Sans tabac, ni goudron, ni fumée, la cigarette électronique est autorisée dans les lieux publics. Elle est en vente depuis mardi chez deux buralistes du département.
ça ressemble à une cigarette, ça a le goût d’une cigarette (ou presque), mais ce n’est pas une cigarette puisqu’on peut l’allumer tranquillement au restaurant ou en discothèque sans tomber sous le coup de la loi. « Depuis l’interdiction de fumer dans les lieux publics, je suis à l’affût des produits de substitution », explique Laurent Maquart, président de la Confédération du tabac de Saône-et-Loire et buraliste de la place de l’Église à Montceau. Emballé par cette « e-cigarette » inventée aux États-Unis en 2000 et commercialisée en France depuis 2008, M. Maquart n’aura réussi à convaincre que le Tabac Chevrier à Montchanin (contre six en Côte-d’Or).
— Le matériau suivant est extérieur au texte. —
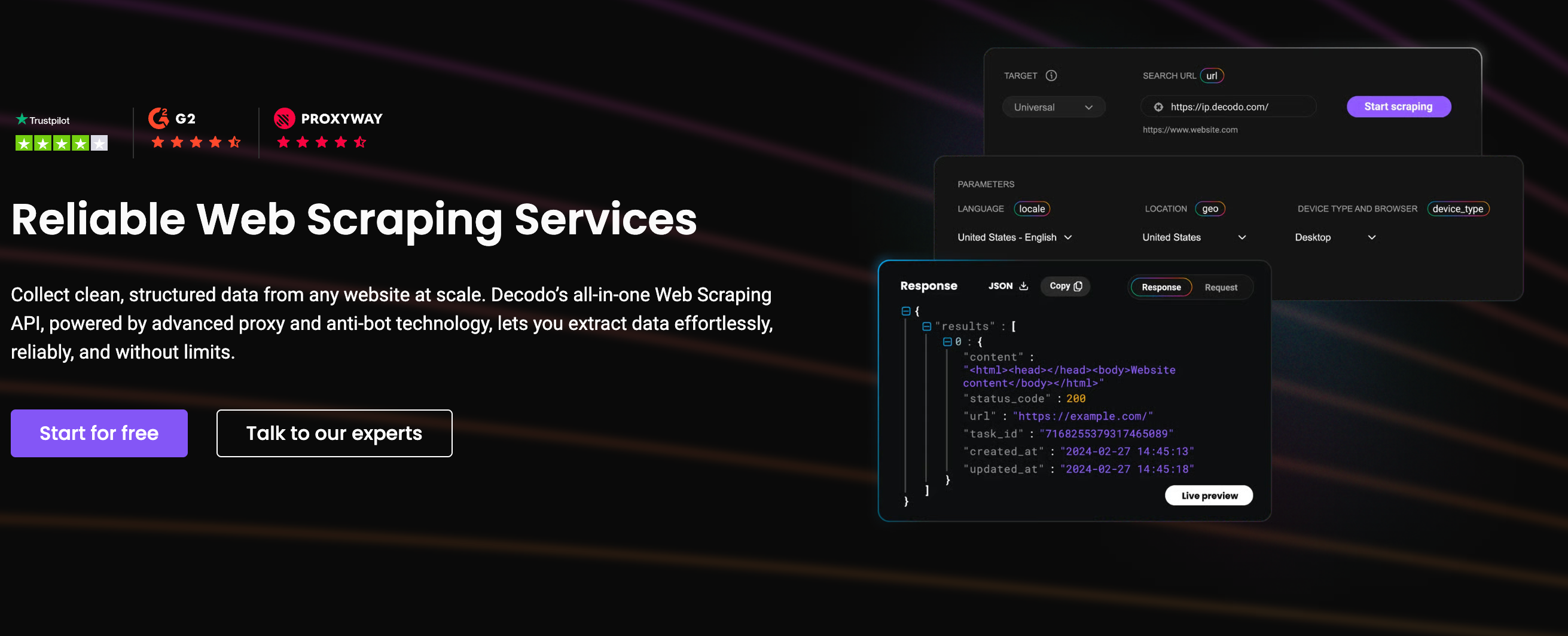Image resolution: width=1568 pixels, height=636 pixels.
Task: Collapse the results array in the JSON viewer
Action: 928,326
« La marge est pourtant plus importante que sur le tabac et ce produit haut de gamme nécessite des recharges ce qui permet de fidéliser le client», analyse-t-il.
Bijoux de technologie
Un peu plus longue qu’une « blonde tabac », la cigarette électronique est composée d’un tube métallique blanc, d’un réservoir de plastique orange, d’une batterie au lithium, d’un microprocesseur et pour être dans le coup, d’une diode rouge qui reproduit la flamme. Le « e-fumeur » choisit sa dose de nicotine, ou choisit un parfum sans nicotine. En aspirant, il déclenche le système et inhale un mélange vaporisé, rejetant une fumée légère, sans odeur, comparable à celle de la chicha. « Sur les 4 000 produits toxiques contenus dans la fumée de la cigarette tabac, il y a seulement de la nicotine et de la glycérine végétale, totalement inoffensive », assure Frédéric Dassonville, médecin au centre d’addictologie de Mâcon. Depuis deux ans, il en a prescrit à des centaines de patients qui cherchaient à arrêter de fumer. Mais alors pourquoi cette cigarette « sans fumée » est-elle si peu répandue dans les officines de Saône-et-Loire ? Le médecin mâconnais voit derrière ce constat la main des lobbies pharmaceutiques. La cigarette électronique arrivera sans doute à se faire une place dans les cendriers saône-et-loiriens, entre les volontaires pour qui le sevrage doit allier le geste à la parole… et les inconditionnels du café-clope au comptoir.